→ **Written request 1**
In the build notes below, how many build jobs could run at the same time before the author switched to a single job?

→ **Source extract**

##########

47:02.33 warning: See  for instructions.
47:02.33 error: failed to run custom build command for `swgl v0.1.0
         (gecko-dev/gfx/wr/swgl)`
This is also a segmentation fault. Not encouraging.

Part of the challenge here is disentangling the separate jobs. With up to sixteen running simultaneously, the original source error can be tricky to determine. Probably these are three separate errors, but on a fresh run we might hit one and not another.

To circumnavigate this I've dropped the build down to using just a single job by editing the spec file. Maybe this will make things clearer.
#./mach build -j$RPM_BUILD_NCPUS
./mach build -j1
The build very quickly stumbles on the swgl segmentation fault error. Running the build a third time I get the same result. So it looks like this is where we're at, and the next thing I need to fix.

The error occurs building swgl, but I am a little concerned the underlying issue is still webrender related, since this is also mentioned in the debug output.

##########

→ **Records shown**
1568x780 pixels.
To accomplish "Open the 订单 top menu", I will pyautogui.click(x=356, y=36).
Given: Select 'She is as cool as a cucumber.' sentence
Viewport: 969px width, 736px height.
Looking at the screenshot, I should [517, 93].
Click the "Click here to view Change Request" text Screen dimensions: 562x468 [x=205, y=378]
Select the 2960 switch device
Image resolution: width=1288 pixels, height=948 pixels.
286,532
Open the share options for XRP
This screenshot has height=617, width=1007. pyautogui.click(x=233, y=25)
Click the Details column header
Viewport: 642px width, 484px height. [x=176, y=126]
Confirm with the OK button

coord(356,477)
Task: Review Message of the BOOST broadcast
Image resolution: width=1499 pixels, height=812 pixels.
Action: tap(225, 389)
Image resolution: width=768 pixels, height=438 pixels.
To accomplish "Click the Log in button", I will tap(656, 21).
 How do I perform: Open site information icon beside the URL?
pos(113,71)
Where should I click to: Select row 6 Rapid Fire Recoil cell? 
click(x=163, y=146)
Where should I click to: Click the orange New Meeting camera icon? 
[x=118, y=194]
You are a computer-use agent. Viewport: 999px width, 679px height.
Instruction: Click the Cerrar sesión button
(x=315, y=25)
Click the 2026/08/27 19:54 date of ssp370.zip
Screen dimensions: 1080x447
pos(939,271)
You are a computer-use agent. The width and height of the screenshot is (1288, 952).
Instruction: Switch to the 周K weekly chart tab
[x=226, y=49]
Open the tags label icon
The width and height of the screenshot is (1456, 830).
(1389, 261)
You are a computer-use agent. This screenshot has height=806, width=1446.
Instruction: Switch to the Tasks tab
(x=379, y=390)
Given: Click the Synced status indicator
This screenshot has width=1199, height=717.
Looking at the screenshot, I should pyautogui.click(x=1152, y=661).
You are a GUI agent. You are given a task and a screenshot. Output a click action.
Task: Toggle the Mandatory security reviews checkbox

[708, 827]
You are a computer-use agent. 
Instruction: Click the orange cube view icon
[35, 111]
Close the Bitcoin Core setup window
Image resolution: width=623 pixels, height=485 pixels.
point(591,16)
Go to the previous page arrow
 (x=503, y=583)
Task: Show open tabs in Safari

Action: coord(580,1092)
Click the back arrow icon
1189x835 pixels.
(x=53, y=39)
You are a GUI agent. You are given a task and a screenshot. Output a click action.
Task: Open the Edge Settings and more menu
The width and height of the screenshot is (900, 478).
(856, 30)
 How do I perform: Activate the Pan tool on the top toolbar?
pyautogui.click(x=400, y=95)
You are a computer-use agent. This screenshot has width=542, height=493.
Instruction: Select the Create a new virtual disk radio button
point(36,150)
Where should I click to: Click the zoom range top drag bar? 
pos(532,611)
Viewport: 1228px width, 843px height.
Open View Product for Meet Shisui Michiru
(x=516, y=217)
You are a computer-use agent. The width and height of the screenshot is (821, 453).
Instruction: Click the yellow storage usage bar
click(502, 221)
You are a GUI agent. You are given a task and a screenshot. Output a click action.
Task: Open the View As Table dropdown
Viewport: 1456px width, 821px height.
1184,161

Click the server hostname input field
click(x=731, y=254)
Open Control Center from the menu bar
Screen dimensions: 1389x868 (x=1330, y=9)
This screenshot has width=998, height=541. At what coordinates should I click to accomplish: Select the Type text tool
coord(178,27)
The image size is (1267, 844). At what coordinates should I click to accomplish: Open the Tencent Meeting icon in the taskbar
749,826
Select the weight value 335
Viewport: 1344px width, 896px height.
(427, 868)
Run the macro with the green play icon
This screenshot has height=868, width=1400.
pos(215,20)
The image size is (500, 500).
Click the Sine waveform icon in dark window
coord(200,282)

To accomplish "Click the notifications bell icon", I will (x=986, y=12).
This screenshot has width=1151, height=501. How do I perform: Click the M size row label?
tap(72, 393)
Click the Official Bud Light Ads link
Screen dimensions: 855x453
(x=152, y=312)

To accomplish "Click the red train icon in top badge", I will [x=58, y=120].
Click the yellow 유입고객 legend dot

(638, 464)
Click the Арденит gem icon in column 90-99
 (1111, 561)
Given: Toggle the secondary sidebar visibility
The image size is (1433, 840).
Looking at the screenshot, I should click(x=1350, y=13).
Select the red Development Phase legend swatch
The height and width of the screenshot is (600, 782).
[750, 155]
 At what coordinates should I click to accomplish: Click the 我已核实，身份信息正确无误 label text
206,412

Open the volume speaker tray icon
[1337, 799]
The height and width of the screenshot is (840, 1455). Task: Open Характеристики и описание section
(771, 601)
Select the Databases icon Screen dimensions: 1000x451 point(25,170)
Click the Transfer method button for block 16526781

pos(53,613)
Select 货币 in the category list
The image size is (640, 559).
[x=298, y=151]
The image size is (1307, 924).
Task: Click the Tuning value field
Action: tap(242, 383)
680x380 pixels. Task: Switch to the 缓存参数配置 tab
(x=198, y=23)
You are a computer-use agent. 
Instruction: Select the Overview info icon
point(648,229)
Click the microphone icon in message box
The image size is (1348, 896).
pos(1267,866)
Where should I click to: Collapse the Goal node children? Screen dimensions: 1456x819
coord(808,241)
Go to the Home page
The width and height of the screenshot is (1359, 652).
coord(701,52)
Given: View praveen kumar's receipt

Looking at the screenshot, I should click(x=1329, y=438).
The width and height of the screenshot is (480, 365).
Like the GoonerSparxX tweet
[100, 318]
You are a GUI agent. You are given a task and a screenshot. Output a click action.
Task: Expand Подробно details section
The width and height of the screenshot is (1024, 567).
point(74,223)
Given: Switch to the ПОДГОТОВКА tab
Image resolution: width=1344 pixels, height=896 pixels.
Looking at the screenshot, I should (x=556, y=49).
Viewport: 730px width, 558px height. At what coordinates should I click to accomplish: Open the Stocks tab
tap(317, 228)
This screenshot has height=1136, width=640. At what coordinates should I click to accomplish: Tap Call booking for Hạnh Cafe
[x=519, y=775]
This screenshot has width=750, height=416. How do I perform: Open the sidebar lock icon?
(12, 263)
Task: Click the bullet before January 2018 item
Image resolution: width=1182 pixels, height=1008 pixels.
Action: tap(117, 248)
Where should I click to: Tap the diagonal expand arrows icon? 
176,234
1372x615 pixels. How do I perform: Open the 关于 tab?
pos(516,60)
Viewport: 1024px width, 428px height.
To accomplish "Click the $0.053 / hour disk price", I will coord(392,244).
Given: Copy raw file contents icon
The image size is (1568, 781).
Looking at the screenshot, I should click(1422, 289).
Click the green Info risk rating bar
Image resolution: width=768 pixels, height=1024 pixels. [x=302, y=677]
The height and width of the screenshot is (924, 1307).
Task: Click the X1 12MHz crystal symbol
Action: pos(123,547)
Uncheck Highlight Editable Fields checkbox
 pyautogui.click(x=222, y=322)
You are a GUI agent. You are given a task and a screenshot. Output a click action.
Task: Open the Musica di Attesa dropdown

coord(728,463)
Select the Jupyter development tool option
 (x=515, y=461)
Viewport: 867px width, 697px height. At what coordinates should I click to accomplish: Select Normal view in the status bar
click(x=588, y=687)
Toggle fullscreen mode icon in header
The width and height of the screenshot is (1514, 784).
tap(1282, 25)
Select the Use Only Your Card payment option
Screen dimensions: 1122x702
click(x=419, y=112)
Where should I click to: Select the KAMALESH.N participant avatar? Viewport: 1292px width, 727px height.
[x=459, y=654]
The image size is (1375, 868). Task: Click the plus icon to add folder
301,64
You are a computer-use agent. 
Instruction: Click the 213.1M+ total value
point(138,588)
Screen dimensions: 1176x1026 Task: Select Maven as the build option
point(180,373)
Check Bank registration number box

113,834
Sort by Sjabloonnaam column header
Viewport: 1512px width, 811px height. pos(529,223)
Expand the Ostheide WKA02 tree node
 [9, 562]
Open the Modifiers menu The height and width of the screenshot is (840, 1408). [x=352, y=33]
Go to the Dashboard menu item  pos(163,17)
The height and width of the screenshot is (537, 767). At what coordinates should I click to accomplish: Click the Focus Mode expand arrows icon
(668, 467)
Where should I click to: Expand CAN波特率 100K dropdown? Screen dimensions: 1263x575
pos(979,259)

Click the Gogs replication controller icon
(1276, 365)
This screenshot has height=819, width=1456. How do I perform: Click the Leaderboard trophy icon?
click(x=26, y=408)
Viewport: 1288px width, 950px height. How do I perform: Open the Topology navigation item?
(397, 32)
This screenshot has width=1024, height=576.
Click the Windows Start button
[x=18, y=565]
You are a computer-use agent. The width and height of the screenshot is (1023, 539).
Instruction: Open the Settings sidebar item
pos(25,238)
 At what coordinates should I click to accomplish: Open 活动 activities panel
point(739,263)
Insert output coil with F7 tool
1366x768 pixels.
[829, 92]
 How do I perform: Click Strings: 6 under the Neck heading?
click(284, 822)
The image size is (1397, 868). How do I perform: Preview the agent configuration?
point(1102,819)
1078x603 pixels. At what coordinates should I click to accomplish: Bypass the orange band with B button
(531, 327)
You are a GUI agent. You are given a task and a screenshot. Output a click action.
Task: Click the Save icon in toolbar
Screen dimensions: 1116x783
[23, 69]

##########

→ **Written request 2**
Turn the entries from the first one through the line containing "Action: tap(225, 389)" into a JSON list of strings, one string per line, leaving out blank lines.

→ **Exercise result 1**
Up to sixteen.

→ **Exercise result 2**
[
  "1568x780 pixels.",
  "To accomplish \"Open the 订单 top menu\", I will pyautogui.click(x=356, y=36).",
  "Given: Select 'She is as cool as a cucumber.' sentence",
  "Viewport: 969px width, 736px height.",
  "Looking at the screenshot, I should [517, 93].",
  "Click the \"Click here to view Change Request\" text Screen dimensions: 562x468 [x=205, y=378]",
  "Select the 2960 switch device",
  "Image resolution: width=1288 pixels, height=948 pixels.",
  "286,532",
  "Open the share options for XRP",
  "This screenshot has height=617, width=1007. pyautogui.click(x=233, y=25)",
  "Click the Details column header",
  "Viewport: 642px width, 484px height. [x=176, y=126]",
  "Confirm with the OK button",
  "coord(356,477)",
  "Task: Review Message of the BOOST broadcast",
  "Image resolution: width=1499 pixels, height=812 pixels.",
  "Action: tap(225, 389)"
]